[Opening Extracted data section]

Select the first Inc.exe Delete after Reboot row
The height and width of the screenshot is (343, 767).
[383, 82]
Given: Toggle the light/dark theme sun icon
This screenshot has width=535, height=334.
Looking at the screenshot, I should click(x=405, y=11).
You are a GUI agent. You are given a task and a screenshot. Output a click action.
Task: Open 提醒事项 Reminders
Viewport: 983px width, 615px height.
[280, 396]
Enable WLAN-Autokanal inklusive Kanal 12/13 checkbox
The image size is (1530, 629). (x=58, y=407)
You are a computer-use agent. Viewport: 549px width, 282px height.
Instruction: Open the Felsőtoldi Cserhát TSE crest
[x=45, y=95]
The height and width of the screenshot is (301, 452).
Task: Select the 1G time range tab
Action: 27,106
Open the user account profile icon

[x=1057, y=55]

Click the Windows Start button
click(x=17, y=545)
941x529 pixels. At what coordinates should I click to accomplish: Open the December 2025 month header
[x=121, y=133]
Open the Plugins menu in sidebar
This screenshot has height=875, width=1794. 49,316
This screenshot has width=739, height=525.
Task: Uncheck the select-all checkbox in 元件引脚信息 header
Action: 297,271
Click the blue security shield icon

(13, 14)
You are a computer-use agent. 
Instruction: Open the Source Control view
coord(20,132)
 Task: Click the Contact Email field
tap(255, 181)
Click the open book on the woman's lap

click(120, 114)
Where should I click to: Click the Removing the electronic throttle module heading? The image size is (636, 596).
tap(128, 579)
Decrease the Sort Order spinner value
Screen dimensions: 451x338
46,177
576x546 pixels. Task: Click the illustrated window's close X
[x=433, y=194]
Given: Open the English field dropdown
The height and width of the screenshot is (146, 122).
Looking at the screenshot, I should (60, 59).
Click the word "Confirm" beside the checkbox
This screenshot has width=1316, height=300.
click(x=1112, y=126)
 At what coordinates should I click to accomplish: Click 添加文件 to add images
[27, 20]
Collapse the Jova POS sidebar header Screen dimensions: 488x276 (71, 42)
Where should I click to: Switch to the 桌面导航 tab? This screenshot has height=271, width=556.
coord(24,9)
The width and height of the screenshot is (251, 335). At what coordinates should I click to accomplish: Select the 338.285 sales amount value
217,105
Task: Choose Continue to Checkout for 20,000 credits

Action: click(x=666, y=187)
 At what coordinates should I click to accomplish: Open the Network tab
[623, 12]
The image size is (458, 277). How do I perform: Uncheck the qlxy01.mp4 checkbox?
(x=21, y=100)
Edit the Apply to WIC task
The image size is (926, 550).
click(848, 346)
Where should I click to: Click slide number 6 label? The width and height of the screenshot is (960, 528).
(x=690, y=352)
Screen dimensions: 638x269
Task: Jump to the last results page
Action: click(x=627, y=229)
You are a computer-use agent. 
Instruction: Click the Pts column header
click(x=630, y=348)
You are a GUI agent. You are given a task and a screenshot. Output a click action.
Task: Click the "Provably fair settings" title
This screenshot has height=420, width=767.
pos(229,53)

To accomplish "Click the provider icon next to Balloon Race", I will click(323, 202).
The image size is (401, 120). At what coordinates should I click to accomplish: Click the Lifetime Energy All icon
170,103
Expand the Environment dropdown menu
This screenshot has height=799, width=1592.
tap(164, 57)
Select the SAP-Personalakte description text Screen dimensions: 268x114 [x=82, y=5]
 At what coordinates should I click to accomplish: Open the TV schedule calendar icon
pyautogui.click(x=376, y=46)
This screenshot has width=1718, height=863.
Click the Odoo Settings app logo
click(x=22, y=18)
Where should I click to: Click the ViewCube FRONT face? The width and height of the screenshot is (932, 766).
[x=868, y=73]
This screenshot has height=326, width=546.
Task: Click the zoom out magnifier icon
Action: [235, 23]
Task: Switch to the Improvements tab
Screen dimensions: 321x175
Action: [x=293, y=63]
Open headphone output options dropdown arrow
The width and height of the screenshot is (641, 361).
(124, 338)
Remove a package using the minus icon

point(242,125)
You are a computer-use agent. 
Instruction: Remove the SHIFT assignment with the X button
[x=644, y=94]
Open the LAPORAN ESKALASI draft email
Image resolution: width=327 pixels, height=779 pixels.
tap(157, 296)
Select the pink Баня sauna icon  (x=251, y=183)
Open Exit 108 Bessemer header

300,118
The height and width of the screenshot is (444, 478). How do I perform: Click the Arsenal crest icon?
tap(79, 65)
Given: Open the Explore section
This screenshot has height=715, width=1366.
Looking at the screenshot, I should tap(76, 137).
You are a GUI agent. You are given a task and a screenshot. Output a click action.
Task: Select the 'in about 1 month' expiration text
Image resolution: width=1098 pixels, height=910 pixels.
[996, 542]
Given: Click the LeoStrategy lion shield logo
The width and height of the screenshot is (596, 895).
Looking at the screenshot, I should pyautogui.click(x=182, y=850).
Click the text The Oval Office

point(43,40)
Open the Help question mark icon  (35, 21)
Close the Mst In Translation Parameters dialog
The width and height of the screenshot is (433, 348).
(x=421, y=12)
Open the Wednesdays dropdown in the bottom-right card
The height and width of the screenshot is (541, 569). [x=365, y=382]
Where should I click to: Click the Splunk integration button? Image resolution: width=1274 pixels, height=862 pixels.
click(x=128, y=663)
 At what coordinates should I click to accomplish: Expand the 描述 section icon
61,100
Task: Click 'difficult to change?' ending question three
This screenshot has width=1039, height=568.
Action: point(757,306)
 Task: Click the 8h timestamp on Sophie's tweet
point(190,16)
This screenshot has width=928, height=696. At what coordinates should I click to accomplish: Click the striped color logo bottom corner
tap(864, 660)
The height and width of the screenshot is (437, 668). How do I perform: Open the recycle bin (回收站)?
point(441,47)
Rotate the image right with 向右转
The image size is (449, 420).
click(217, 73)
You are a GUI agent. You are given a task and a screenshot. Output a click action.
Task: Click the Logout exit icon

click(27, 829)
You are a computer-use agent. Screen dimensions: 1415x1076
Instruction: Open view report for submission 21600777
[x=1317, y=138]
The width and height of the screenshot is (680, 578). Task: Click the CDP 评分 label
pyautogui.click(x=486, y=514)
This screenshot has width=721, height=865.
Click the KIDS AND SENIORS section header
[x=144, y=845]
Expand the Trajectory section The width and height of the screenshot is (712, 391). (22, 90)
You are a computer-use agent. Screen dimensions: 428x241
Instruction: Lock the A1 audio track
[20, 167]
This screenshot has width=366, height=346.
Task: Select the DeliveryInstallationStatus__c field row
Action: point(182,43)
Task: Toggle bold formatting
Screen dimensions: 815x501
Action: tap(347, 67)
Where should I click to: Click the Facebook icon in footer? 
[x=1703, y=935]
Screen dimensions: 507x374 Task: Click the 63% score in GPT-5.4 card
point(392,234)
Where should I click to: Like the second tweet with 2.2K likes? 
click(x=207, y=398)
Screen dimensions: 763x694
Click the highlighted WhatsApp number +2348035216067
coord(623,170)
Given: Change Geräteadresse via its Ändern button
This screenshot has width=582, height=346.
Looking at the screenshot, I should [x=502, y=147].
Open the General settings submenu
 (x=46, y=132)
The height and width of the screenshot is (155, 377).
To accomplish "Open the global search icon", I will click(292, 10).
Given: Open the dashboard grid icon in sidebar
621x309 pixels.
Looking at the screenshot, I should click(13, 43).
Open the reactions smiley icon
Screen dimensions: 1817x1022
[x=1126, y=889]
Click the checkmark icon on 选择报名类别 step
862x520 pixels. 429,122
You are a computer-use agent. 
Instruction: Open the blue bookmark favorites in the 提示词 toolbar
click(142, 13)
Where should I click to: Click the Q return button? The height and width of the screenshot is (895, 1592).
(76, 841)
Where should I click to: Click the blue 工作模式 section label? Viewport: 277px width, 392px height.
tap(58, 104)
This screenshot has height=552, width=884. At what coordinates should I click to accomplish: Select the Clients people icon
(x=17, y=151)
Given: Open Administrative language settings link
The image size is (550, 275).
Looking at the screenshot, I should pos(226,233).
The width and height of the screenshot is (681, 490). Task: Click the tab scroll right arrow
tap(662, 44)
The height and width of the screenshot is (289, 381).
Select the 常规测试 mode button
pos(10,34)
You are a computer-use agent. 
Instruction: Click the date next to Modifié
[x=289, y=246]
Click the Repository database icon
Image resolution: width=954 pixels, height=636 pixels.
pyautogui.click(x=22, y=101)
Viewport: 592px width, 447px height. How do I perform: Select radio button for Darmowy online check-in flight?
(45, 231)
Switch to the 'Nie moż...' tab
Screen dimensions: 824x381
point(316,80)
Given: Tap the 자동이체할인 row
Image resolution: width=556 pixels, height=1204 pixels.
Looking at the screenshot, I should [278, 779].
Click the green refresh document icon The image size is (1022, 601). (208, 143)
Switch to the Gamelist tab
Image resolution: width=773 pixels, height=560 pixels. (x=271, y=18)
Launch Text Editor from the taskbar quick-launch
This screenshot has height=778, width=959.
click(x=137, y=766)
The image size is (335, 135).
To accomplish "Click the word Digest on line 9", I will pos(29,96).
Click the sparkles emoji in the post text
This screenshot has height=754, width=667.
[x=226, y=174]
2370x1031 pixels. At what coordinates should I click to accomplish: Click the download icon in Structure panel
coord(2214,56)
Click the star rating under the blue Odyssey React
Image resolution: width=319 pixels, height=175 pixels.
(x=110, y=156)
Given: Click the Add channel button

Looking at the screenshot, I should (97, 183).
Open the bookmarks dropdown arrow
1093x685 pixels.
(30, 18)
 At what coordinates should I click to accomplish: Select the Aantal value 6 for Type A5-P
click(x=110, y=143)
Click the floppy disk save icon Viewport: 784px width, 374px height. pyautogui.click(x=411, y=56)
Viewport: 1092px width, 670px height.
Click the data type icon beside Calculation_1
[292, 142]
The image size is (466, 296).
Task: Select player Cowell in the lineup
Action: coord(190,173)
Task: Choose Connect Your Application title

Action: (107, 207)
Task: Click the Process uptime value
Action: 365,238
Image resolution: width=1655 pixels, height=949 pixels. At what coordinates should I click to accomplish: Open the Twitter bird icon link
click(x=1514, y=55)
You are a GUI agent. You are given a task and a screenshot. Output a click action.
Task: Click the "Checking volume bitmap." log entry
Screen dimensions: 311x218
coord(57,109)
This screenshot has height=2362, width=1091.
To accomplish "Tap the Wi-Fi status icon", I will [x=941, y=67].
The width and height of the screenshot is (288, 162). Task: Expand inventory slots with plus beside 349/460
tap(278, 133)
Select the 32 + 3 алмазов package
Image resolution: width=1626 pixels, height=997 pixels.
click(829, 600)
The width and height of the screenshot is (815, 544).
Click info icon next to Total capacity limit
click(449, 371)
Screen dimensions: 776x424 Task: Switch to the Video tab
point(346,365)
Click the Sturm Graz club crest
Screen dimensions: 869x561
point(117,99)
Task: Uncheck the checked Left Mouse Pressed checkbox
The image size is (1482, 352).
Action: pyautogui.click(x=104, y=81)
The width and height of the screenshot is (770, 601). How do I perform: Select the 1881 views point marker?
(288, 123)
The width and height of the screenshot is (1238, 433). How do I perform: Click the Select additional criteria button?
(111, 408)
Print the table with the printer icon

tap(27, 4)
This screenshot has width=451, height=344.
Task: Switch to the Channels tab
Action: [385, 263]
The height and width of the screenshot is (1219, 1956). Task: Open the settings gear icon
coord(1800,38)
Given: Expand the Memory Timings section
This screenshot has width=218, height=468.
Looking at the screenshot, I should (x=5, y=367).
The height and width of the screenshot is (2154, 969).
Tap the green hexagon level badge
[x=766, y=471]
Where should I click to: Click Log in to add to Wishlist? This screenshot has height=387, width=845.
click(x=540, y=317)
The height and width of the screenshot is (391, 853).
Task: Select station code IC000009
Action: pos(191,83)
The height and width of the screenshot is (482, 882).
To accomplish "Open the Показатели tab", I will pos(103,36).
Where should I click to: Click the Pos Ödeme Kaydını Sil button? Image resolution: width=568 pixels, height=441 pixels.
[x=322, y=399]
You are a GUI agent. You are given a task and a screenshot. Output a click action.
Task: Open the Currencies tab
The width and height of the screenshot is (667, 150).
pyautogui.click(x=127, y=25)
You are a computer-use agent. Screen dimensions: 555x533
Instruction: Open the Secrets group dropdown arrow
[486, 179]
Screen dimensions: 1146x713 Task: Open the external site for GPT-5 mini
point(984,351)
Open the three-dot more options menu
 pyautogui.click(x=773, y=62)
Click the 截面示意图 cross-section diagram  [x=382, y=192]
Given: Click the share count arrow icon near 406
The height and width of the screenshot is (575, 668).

[Closing Extracted data section]

* Goal of the exercise
In your answer, include only the lines above starting at the line that holds "Task: Choose Continue" and ending at the line that holds "Expand the Environment dropdown menu", copied exactly.

* Output
Task: Choose Continue to Checkout for 20,000 credits

Action: click(x=666, y=187)
 At what coordinates should I click to accomplish: Open the Network tab
[623, 12]
The image size is (458, 277). How do I perform: Uncheck the qlxy01.mp4 checkbox?
(x=21, y=100)
Edit the Apply to WIC task
The image size is (926, 550).
click(848, 346)
Where should I click to: Click slide number 6 label? The width and height of the screenshot is (960, 528).
(x=690, y=352)
Screen dimensions: 638x269
Task: Jump to the last results page
Action: click(x=627, y=229)
You are a computer-use agent. 
Instruction: Click the Pts column header
click(x=630, y=348)
You are a GUI agent. You are given a task and a screenshot. Output a click action.
Task: Click the "Provably fair settings" title
This screenshot has height=420, width=767.
pos(229,53)

To accomplish "Click the provider icon next to Balloon Race", I will click(323, 202).
The image size is (401, 120). At what coordinates should I click to accomplish: Click the Lifetime Energy All icon
170,103
Expand the Environment dropdown menu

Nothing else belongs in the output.